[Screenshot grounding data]
================

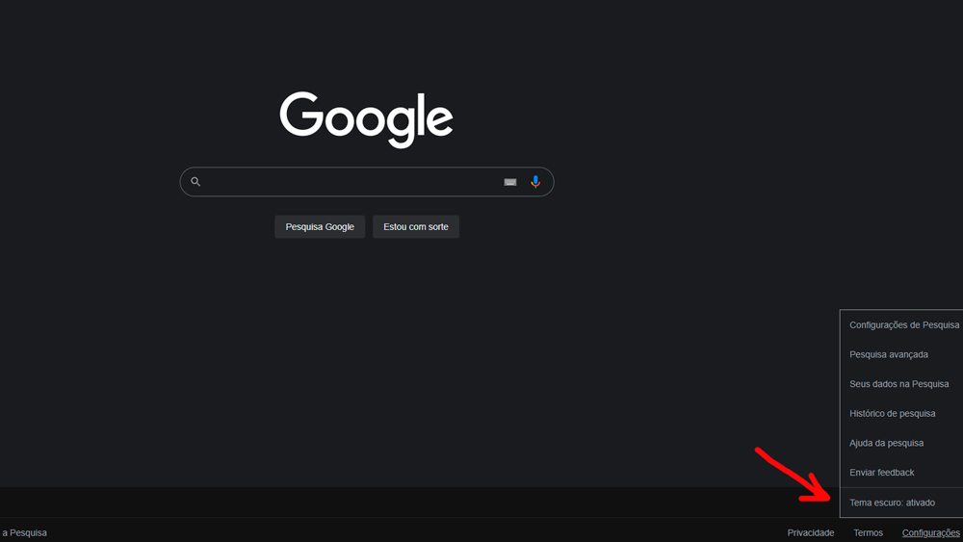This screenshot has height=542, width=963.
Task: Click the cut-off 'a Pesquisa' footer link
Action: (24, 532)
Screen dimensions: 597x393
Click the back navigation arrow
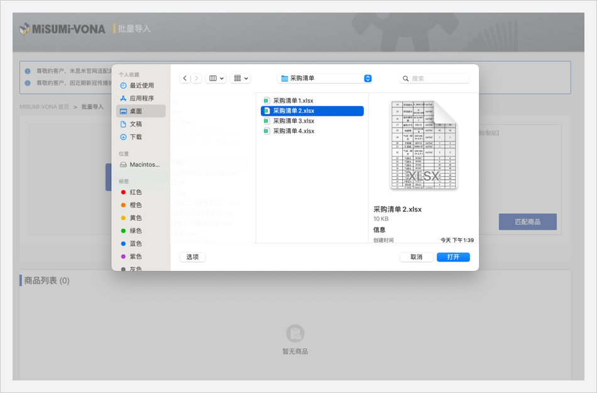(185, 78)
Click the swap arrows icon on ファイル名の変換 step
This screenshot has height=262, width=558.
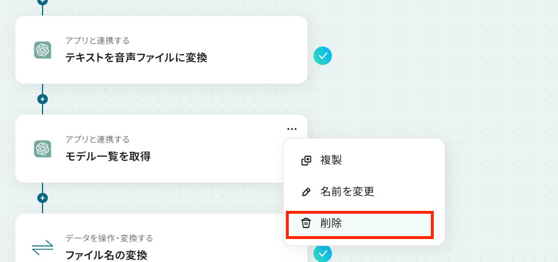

================

_TRY IT_
For this exercise, repeat word for word only the lines from the one containing "Click the back navigation arrow" through the end of the data, including both. Pictures do not go in the copy.

_TASK RESULT_
Click the back navigation arrow
(185, 78)
Click the swap arrows icon on ファイル名の変換 step
This screenshot has height=262, width=558.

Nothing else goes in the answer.